Acute intracranial bleeding can arise without other (visible) hemorrhagic manifestations. It may occur during the convalescence period and can be potentially fatal [21,22].
Although commonly hemorrhagic features in severe Dengue include ecchymosis, petechial hemorrhage, epistaxis, and gastrointestinal bleed, acute intracranial bleeding can occur in absence of these systemic hemorrhagic manifestations. Clinical presentation includes fever, moderate to severe headache, vomiting, acute hemiparesis, and loss of consciousness .
Intracranial hemorrhage is an uncommon complication of severe Dengue, but the exact prevalence had not been studied. Intracranial bleeds may be localized or diffuse involving commonly cerebrum, ventricles, and less commonly cerebellum . Subdural [23,24], extradural, as well as subarachnoid hemorrhages  were also reported. Basal ganglia hemorrhages and multiple lobar hemorrhages have been described .Less common clinical forms of intracranial bleeding include multiple acute subdural hematomas , pituitary apoplexy , subarachnoid hemorrhage, and focal subarachnoid hemorrhage associated with transient thrombocytopenia .

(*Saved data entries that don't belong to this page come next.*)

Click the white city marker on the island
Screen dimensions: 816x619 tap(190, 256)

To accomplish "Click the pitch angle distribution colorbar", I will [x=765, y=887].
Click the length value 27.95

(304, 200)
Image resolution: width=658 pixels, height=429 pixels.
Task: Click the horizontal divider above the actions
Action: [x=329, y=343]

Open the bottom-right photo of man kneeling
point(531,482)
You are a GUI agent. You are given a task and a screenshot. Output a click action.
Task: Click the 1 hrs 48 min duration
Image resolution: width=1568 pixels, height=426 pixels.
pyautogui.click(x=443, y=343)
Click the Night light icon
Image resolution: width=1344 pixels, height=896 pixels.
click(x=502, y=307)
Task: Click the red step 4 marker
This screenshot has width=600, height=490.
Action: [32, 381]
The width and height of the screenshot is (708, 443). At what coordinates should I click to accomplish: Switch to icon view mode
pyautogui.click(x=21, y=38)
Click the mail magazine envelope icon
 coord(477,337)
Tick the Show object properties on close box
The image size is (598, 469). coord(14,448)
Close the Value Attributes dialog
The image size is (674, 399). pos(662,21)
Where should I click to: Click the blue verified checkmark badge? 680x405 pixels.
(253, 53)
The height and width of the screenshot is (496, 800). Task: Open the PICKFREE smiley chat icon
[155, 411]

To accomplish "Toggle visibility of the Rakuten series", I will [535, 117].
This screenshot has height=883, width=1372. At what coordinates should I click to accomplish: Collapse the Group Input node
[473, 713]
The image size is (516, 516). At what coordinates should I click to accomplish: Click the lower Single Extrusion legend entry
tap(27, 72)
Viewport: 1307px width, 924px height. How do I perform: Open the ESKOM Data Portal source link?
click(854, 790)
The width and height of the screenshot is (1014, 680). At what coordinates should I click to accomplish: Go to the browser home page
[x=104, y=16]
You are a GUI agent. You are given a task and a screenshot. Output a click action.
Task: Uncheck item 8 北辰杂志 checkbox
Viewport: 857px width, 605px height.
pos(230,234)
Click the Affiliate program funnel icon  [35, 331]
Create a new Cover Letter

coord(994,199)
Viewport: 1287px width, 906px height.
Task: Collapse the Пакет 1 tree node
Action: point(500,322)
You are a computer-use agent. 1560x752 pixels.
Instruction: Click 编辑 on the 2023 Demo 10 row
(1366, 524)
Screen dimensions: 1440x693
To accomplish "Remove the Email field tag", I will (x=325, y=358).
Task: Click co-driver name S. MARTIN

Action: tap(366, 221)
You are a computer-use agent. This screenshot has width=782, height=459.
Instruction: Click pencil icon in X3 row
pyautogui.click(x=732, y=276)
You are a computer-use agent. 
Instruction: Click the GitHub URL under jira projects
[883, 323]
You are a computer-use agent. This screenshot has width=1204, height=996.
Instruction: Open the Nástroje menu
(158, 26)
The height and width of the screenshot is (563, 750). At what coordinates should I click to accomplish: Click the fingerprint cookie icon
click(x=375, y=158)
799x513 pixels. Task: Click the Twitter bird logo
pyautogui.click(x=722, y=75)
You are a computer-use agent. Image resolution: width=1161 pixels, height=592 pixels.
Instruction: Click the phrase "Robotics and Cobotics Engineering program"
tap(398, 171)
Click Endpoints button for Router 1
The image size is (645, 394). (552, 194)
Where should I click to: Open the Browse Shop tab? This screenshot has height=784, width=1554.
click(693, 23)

Ischemic strokes may occur as watershed infarctions, cortical infarctions, and lacunar infarctions. In cases with ischemic stroke, meningo-vasculitis, or a transient hypercoagulable state during Dengue infection was postulated as the pathogenetic mechanism [22,29].
Increased vascular permeability, plasma leakage, vasculitis, prolonged prothrombin time, severe thrombocytopenia, hepatic dysfunction, and mild degree of disseminated intravascular coagulation may contribute to the pathogenesis of Dengue-associated hemorrhagic strokes .
It had been demonstrated that platelet counts did not correlate with the incidence of ICH; this would raise the possibility of interplay of multiple factors in stroke pathogenesis. Such factors may include vasculopathy, coagulopathy, platelet dysfunction, and thrombocytopenia . Presence of immune markers in CSF suggests break down of blood–brain barrier and blood–CSF barrier in patients with severe Dengue inducing an immune mediated vasculopathy. The NS1 antigen may also activate conversion of plasminogen to plasmin and thereby induce fibrinolysis. Thrombocytopenia and platelet dysfunction are well known components of severe Dengue infection. All these would promote development of intracranial bleeding.
No guidelines for management of Dengue related intracranial hemorrhage exists and this contributes to increased mortality and morbidity.
Ocular involvement in Dengue is often missed out when patients are admitted in general medical wards. All patients with Dengue need to be examined by ophthalmologists with pupillary dilation for proper visualization of the whole of the retina. Symptomatic patients should have OCT for proper assessment. Treatment of Dengue fever with ocular complication is largely supportive, however, administration of steroid may be considered in case of macular and/or optic nerve involvement, poor presenting visual acuity, and evidence of progression of the ocular disease. It would be unwise to subject Dengue patients with altered sensorium to lumbar puncture without proper evaluation of their coagulation profile and a brain imaging, as they may be harboring a space occupying lesion like a large hematoma, intracerebral or extracerebral, related to their thrombocytopenia and other factors, because of the risk of precipitating brain herniation.